--- Passage given ---
A report on Kubernetes expenditure from the Cloud Native Computing Foundation (CNCF), in association with the FinOps Foundation, shows that costs are rising and companies struggle to predict them accurately. The new report is based on a survey of the CNCF and FinOps Foundation communities and although it had only 195 respondents, there was a “strong enterprise representation”.
Spending on Kubernetes was up, according to the survey, with 67 percent reporting an increase of 20 percent or more over the last 12 months, and 10 percent spending more than $1m per month on their deployments.
Kubernetes, as Reg readers know, is a means of orchestrating containerized applications, so its actual cost is mainly that of the resources it consumes: over 80 percent compute (such as VMs on AWS, GCP, or Azure) and a bit on memory, storage, networking and so on.
The cost of such things as training IT staff and maintaining complex deployments was sadly not a focus of the report. Rather, its key point was that many organizations have only a loose grip on what they are spending.
“The vast majority of respondents… either do not monitor Kubernetes spending at all (24 per cent), or they rely on monthly estimates (44 per cent),” the report said.
--- Dataset content ---
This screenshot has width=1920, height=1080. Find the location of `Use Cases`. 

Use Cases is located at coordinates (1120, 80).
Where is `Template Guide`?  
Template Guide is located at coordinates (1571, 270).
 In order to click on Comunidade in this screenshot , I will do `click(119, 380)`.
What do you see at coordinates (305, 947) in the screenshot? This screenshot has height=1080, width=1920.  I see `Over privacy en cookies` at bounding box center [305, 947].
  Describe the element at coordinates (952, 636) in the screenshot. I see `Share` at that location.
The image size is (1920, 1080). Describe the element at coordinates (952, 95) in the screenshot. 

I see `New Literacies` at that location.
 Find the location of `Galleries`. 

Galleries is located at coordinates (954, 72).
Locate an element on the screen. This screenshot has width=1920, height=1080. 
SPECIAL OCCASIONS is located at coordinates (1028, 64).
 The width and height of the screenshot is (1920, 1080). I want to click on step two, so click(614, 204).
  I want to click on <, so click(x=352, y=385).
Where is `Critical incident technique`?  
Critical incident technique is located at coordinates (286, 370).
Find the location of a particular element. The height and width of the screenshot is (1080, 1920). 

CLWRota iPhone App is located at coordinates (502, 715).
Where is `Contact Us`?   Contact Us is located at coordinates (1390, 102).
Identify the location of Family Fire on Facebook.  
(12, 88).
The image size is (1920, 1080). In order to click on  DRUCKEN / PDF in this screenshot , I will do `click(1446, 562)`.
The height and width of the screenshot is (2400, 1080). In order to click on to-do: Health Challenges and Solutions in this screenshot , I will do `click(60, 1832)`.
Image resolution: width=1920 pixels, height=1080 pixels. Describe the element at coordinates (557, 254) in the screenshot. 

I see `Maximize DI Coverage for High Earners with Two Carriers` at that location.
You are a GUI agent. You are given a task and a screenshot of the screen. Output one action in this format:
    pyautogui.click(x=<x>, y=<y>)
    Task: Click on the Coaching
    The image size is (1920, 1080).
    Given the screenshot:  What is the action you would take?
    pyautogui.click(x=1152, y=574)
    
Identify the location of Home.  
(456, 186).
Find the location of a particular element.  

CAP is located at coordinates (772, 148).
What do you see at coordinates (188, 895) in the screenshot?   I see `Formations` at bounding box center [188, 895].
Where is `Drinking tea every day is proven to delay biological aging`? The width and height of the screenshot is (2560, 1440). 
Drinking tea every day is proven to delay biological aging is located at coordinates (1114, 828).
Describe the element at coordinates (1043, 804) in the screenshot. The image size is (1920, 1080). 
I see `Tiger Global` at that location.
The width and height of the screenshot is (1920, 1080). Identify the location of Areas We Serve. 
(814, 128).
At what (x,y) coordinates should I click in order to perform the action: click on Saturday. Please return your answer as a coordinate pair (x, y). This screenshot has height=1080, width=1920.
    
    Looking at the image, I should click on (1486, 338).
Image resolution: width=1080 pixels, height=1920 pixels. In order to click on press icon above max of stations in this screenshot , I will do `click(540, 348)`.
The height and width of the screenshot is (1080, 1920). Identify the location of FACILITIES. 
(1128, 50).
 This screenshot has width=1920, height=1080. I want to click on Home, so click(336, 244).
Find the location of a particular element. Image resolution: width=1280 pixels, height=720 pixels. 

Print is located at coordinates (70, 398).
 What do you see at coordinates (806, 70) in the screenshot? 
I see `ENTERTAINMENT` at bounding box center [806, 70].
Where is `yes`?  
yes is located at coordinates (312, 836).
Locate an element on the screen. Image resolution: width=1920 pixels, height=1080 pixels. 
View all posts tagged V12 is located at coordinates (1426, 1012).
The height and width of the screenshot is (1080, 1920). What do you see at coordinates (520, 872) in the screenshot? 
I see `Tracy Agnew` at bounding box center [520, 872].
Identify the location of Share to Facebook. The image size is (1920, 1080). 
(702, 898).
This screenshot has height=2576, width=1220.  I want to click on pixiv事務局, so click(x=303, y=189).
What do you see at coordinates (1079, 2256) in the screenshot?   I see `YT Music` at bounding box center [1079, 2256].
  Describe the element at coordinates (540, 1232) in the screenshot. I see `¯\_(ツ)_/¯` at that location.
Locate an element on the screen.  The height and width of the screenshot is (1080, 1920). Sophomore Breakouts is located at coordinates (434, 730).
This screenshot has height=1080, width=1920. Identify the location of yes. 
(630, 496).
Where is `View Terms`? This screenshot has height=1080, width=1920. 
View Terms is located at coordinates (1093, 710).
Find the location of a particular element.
---
_Instruction 1:_ Translate this sentence from the passage on Kubernetes spending into Spanish: "The cost of such things as training IT staff and maintaining complex deployments was sadly not a focus of the report."
_Instruction 2:_ Retype part of the passage on Kubernetes spending word for word, starting at "Spending on Kubernetes" and stopping after "they are spending.".

_Task solution 1:_ Lamentablemente, el costo de cosas como la capacitación del personal de TI y el mantenimiento de implementaciones complejas no fue uno de los puntos centrales del informe.

_Task solution 2:_
Spending on Kubernetes was up, according to the survey, with 67 percent reporting an increase of 20 percent or more over the last 12 months, and 10 percent spending more than $1m per month on their deployments.
Kubernetes, as Reg readers know, is a means of orchestrating containerized applications, so its actual cost is mainly that of the resources it consumes: over 80 percent compute (such as VMs on AWS, GCP, or Azure) and a bit on memory, storage, networking and so on.
The cost of such things as training IT staff and maintaining complex deployments was sadly not a focus of the report. Rather, its key point was that many organizations have only a loose grip on what they are spending.